━━━━━ MATERIAL FOR THE TASK ━━━━━

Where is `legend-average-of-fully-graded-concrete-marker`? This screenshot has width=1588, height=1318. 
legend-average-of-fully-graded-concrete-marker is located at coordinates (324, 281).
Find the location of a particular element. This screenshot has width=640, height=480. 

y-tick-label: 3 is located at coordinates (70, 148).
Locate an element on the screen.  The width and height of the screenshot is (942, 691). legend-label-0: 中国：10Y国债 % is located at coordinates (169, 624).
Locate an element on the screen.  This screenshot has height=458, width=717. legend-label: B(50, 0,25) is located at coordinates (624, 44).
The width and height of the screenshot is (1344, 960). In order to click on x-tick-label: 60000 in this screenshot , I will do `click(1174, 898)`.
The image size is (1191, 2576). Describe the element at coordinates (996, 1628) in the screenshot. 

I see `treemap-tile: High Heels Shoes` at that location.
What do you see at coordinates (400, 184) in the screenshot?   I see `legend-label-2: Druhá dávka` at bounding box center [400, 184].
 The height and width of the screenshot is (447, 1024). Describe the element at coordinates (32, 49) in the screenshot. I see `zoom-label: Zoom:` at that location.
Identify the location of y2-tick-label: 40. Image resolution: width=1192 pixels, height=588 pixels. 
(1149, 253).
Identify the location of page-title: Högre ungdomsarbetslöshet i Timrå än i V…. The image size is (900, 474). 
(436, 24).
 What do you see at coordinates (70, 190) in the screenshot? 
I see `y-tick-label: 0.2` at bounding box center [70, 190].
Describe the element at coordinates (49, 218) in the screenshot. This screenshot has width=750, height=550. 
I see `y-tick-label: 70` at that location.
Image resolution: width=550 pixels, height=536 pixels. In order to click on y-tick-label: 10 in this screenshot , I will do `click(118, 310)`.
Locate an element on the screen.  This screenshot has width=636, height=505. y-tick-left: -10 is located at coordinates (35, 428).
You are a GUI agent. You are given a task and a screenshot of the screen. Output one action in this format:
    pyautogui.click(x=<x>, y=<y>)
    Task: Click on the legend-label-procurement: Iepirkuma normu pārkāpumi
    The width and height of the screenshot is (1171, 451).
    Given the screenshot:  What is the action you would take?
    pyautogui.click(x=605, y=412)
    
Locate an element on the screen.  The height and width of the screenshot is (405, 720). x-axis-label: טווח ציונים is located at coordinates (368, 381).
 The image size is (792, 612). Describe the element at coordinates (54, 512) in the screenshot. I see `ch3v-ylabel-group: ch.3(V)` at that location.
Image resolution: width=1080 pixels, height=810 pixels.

━━━━━

## EXERCISE INSTRUCTIONS
Convert every line of the entries above into a JSON list of strings, one string per line, leaving out blank lines.

## SOLUTION BELOW
[
  "Where is `legend-average-of-fully-graded-concrete-marker`? This screenshot has width=1588, height=1318. ",
  "legend-average-of-fully-graded-concrete-marker is located at coordinates (324, 281).",
  "Find the location of a particular element. This screenshot has width=640, height=480. ",
  "y-tick-label: 3 is located at coordinates (70, 148).",
  "Locate an element on the screen.  The width and height of the screenshot is (942, 691). legend-label-0: 中国：10Y国债 % is located at coordinates (169, 624).",
  "Locate an element on the screen.  This screenshot has height=458, width=717. legend-label: B(50, 0,25) is located at coordinates (624, 44).",
  "The width and height of the screenshot is (1344, 960). In order to click on x-tick-label: 60000 in this screenshot , I will do `click(1174, 898)`.",
  "The image size is (1191, 2576). Describe the element at coordinates (996, 1628) in the screenshot. ",
  "I see `treemap-tile: High Heels Shoes` at that location.",
  "What do you see at coordinates (400, 184) in the screenshot?   I see `legend-label-2: Druhá dávka` at bounding box center [400, 184].",
  " The height and width of the screenshot is (447, 1024). Describe the element at coordinates (32, 49) in the screenshot. I see `zoom-label: Zoom:` at that location.",
  "Identify the location of y2-tick-label: 40. Image resolution: width=1192 pixels, height=588 pixels. ",
  "(1149, 253).",
  "Identify the location of page-title: Högre ungdomsarbetslöshet i Timrå än i V…. The image size is (900, 474). ",
  "(436, 24).",
  " What do you see at coordinates (70, 190) in the screenshot? ",
  "I see `y-tick-label: 0.2` at bounding box center [70, 190].",
  "Describe the element at coordinates (49, 218) in the screenshot. This screenshot has width=750, height=550. ",
  "I see `y-tick-label: 70` at that location.",
  "Image resolution: width=550 pixels, height=536 pixels. In order to click on y-tick-label: 10 in this screenshot , I will do `click(118, 310)`.",
  "Locate an element on the screen.  This screenshot has width=636, height=505. y-tick-left: -10 is located at coordinates (35, 428).",
  "You are a GUI agent. You are given a task and a screenshot of the screen. Output one action in this format:",
  "    pyautogui.click(x=<x>, y=<y>)",
  "    Task: Click on the legend-label-procurement: Iepirkuma normu pārkāpumi",
  "    The width and height of the screenshot is (1171, 451).",
  "    Given the screenshot:  What is the action you would take?",
  "    pyautogui.click(x=605, y=412)",
  "Locate an element on the screen.  The height and width of the screenshot is (405, 720). x-axis-label: טווח ציונים is located at coordinates (368, 381).",
  " The image size is (792, 612). Describe the element at coordinates (54, 512) in the screenshot. I see `ch3v-ylabel-group: ch.3(V)` at that location.",
  "Image resolution: width=1080 pixels, height=810 pixels."
]